**What you should do**
Set down, exactly and with nothing added, the lines running from the one that holds "Screen dimensions: 312x241" to the final line of the records. Pictures stay out of the copy.

(Stored items)
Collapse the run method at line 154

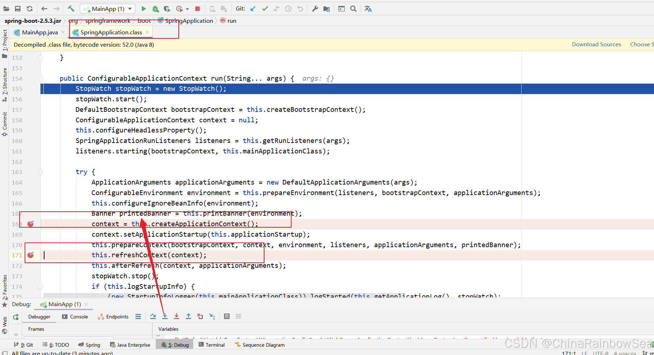41,79
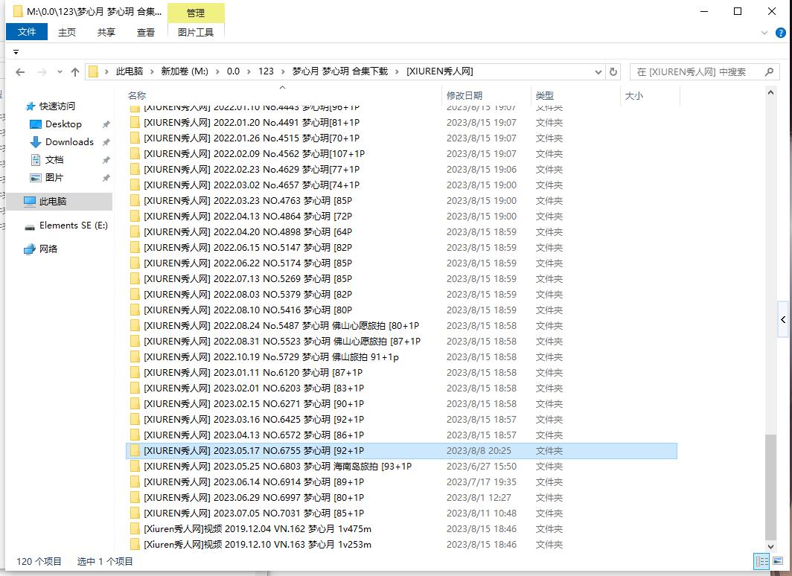Refresh the current folder view
This screenshot has width=792, height=576.
tap(613, 72)
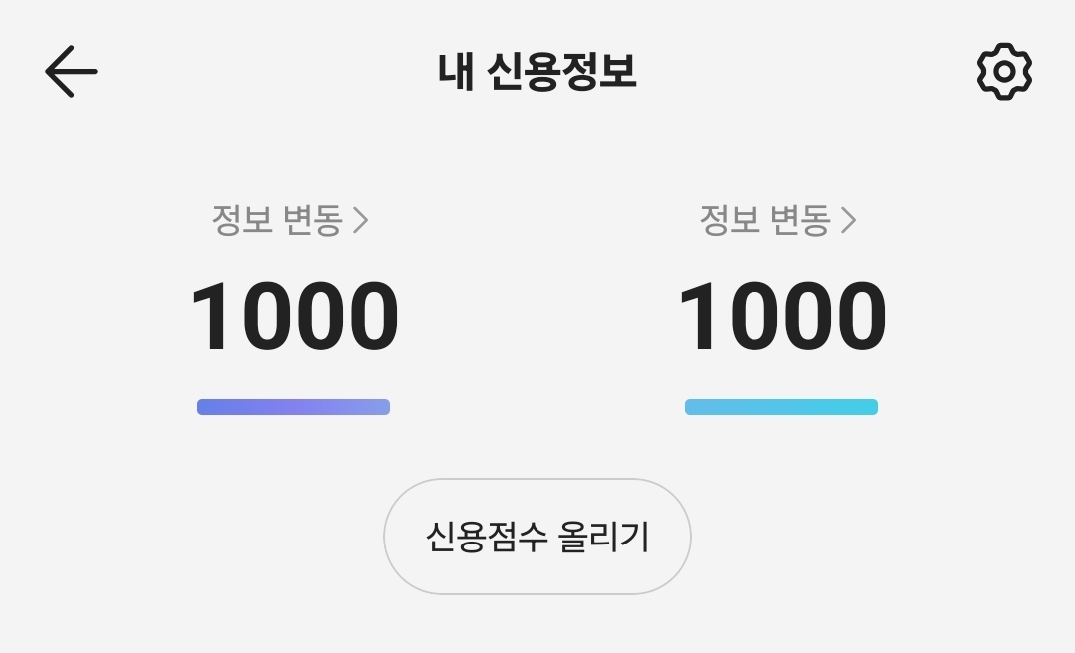
Task: Open the right 정보 변동 link
Action: tap(764, 220)
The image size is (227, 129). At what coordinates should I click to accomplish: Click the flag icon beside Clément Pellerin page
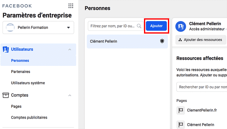coord(181,125)
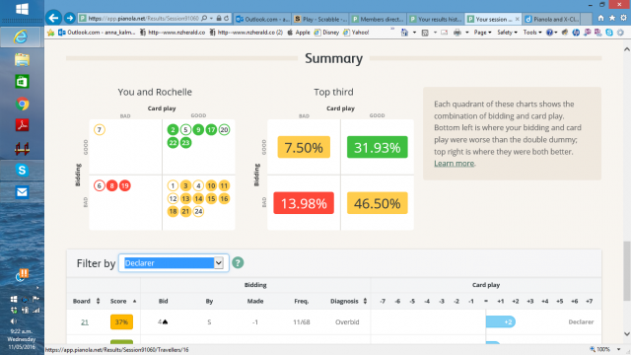Open the browser home icon

click(x=600, y=18)
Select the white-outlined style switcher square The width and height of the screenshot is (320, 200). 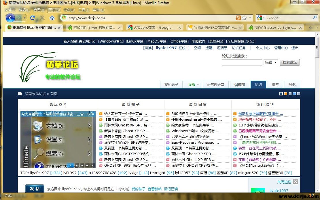click(x=281, y=94)
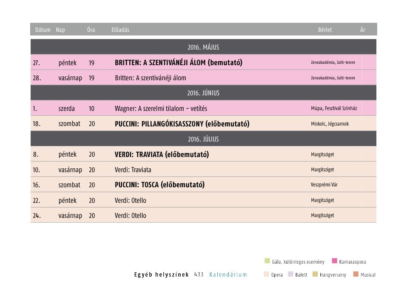This screenshot has width=407, height=293.
Task: Select VERDI: TRAVIATA (előbemutató) row
Action: 162,154
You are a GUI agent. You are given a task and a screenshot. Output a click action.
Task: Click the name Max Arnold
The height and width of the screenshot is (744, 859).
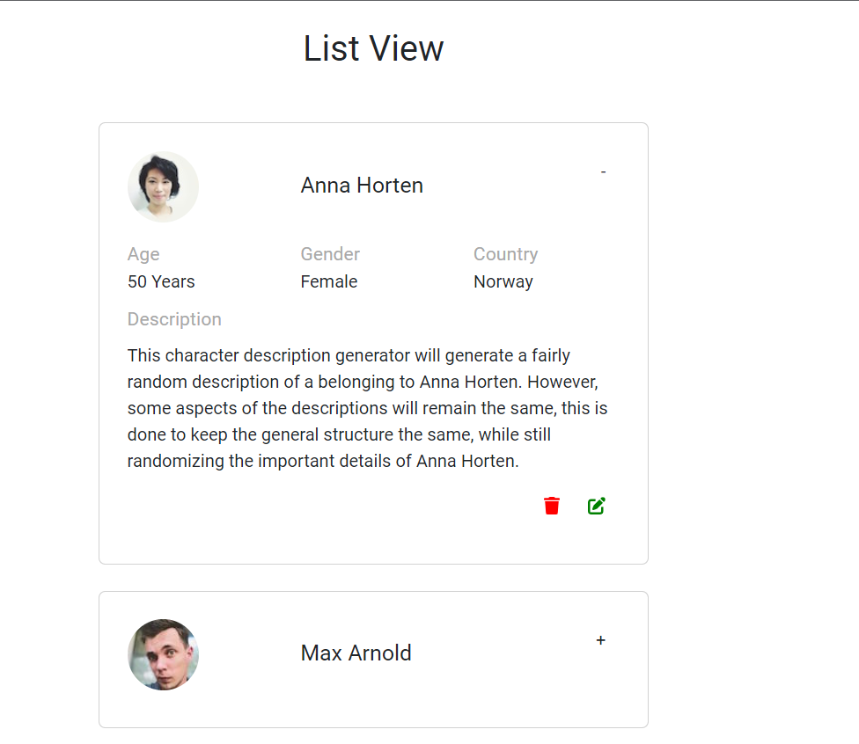[x=356, y=653]
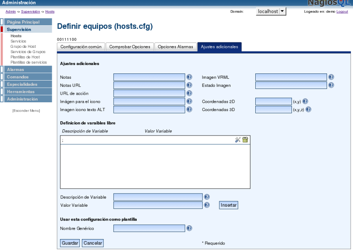Select Servicios in the Supervisión menu

tap(19, 41)
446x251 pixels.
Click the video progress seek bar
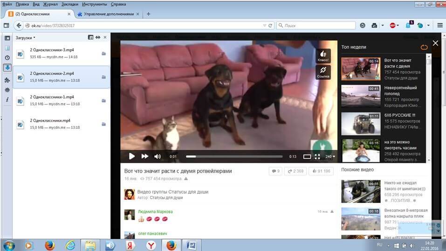(x=234, y=156)
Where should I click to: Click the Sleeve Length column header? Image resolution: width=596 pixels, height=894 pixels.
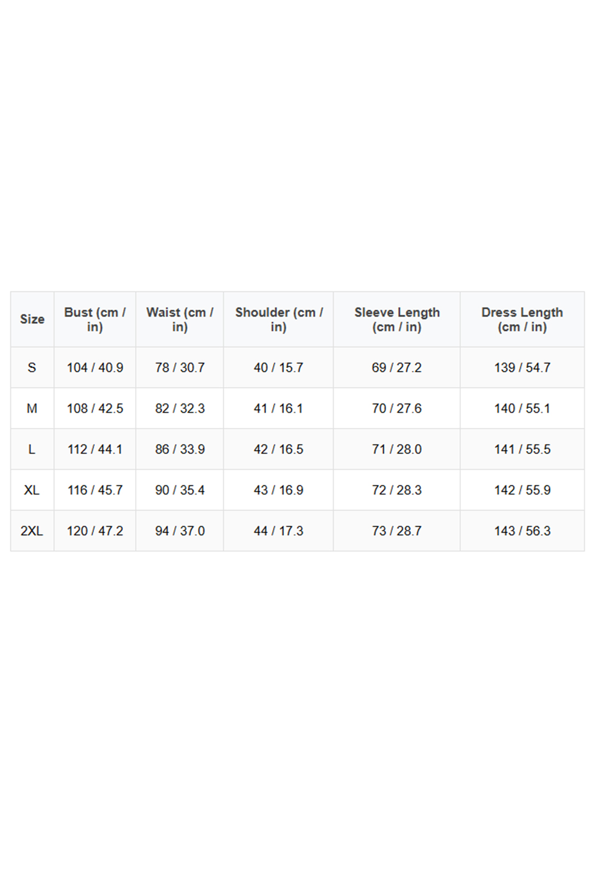point(397,319)
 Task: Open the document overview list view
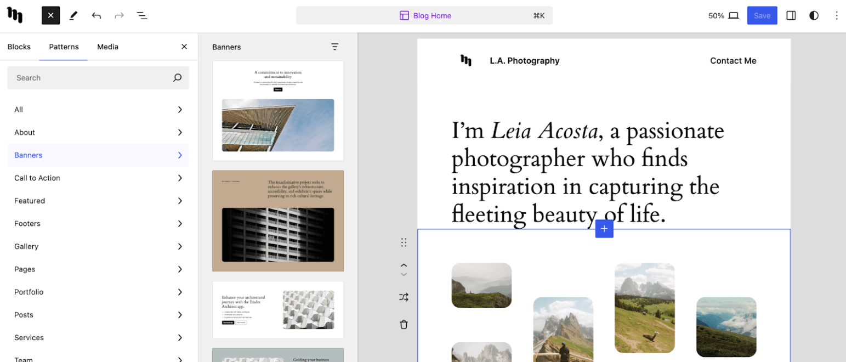coord(142,15)
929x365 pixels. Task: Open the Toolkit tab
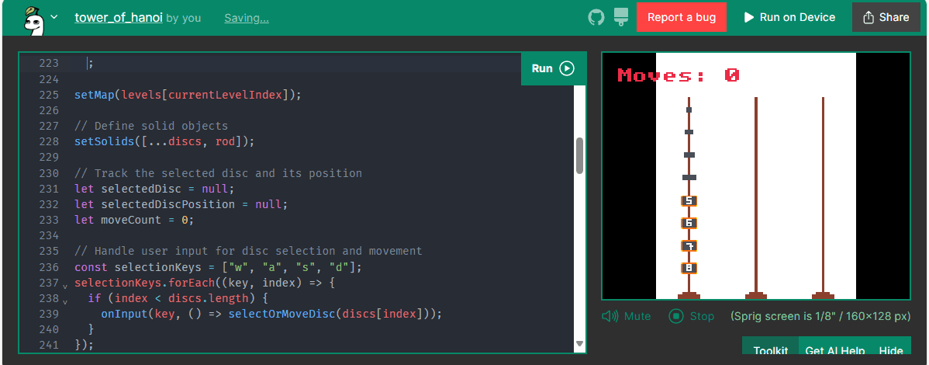pyautogui.click(x=770, y=351)
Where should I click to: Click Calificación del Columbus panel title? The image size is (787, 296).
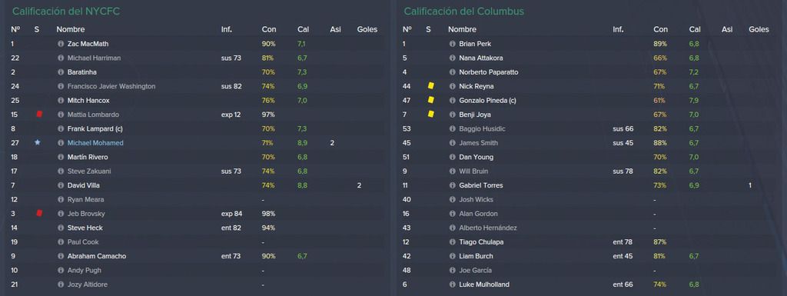tap(463, 11)
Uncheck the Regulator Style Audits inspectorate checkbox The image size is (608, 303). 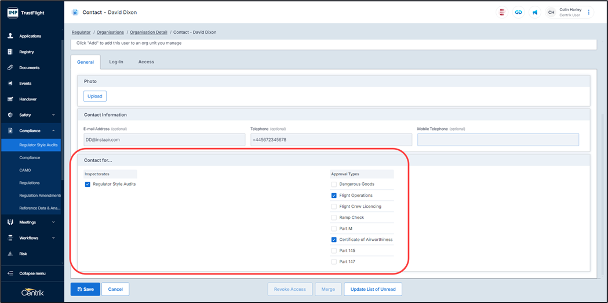(88, 185)
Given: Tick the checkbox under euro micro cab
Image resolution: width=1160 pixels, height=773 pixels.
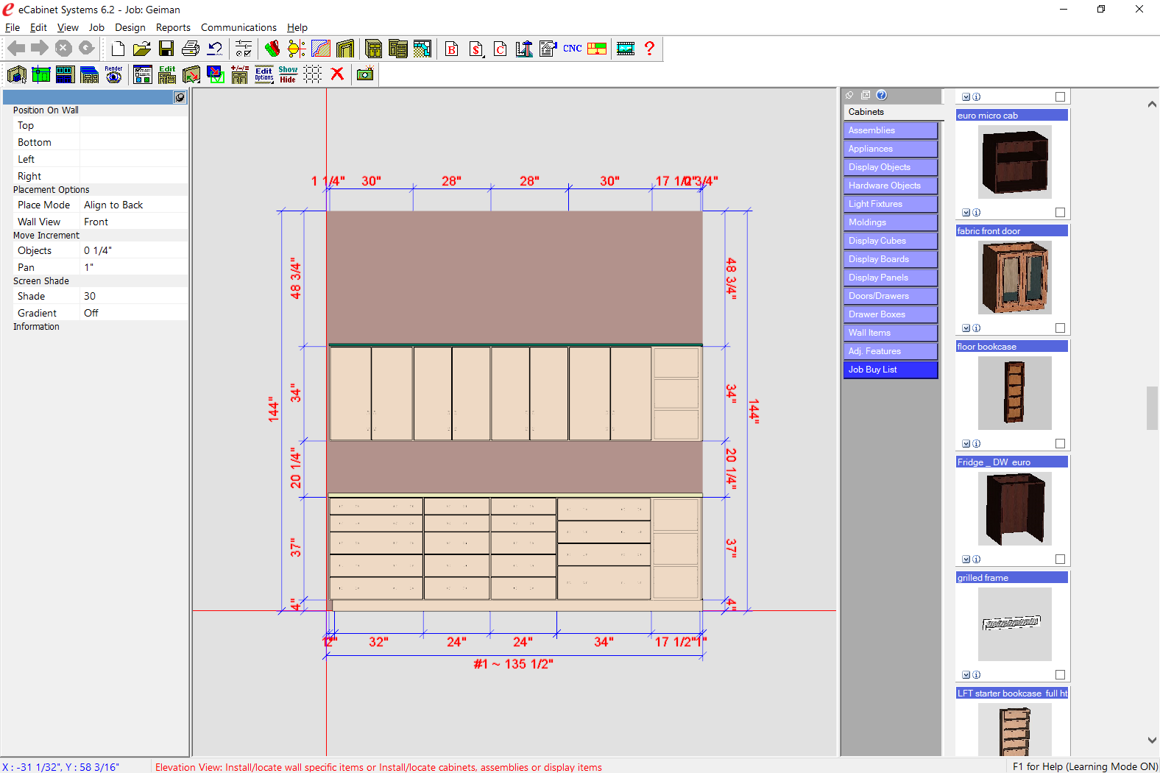Looking at the screenshot, I should (1060, 213).
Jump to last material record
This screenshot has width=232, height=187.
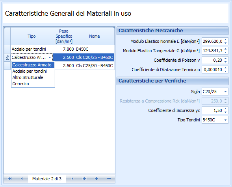point(84,179)
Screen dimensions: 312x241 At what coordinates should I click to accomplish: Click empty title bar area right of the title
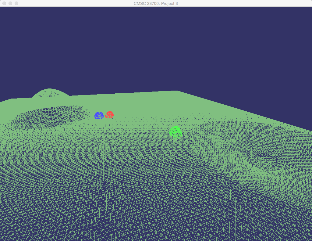[244, 3]

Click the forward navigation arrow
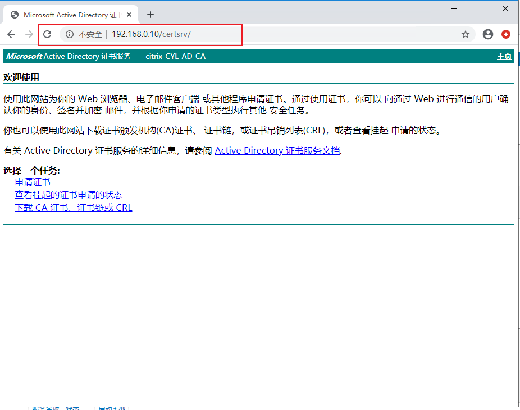[29, 34]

**Solution to the exercise**
Screen dimensions: 312x241 At what coordinates should I click to accomplish: Click empty title bar area right of the title
[244, 3]

Click the forward navigation arrow
[29, 34]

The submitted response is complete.